Apel Bersama Bawaslu dan Polsek Kualuh Hulu Untuk Kesiapan Pilkada Labura 2020 - DikoNews7
MWFcLWN8MqpcNWt5NqpdNqB8M6MkyCYhADAsx6J=
MASIGNCLEANLITE103

Apel Bersama Bawaslu dan Polsek Kualuh Hulu Untuk Kesiapan Pilkada Labura 2020

FOTO : Apel Bersama Bawaslu dan Polsek Kualuh Hulu

DN7 | Labura -

Menjelang pemilihan Bupati dan Wakil Bupati Kabupaten Labuhanbatu Utara tahun 2020 mendatang Polsek Kualuh Hulu bersama Bawaslu dan KPU Kabupaten Labuhanbatu Utara melaksanakan apel gabungan dan koordinasi pengamanan di Kantor KPUD, Kantor Bawaslu dan gudang Logistik di Jl Utama Wonosari Kelurahan Aek Kanopan Kecamatan Kualuh Hulu sekira pukul 09.00 Wib, Jumat (20/11 2020).
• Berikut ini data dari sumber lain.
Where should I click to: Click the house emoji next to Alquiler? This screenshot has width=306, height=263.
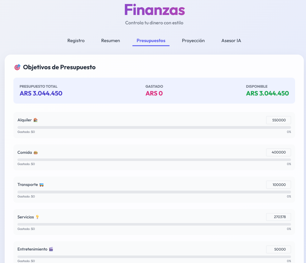coord(35,120)
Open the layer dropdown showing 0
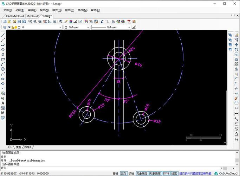Viewport: 240px width, 176px height. (39, 27)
Dalam kegiatan tersebut dihadiri oleh AKP Sahrial Sirait SH MH (Kapolsek Kualuh Hulu), M Yusuf SAg (Ketua Bawaslu Labura), Heriamsyah Simanjuntak SHi (Ketua KPUD Labura), IPTU TM Ginting (Kanit IK Polsek Kualuh Hulu), bersama Personil PAM melekat (stasioner).

Sesuai dengan surat perintah Kapolres Labuhanbatu, nomor: SPRIN/206/XI/OPS.1.1.1/2020, tanggal 01 November 2020 tentang Personil yang mengawal pelaksanaan pengamanan di Kantor KPUD Labuhanbatu Utara, gudang Logistik KPUD Labuhanbatu Utara dan kantor Bawaslu Labura.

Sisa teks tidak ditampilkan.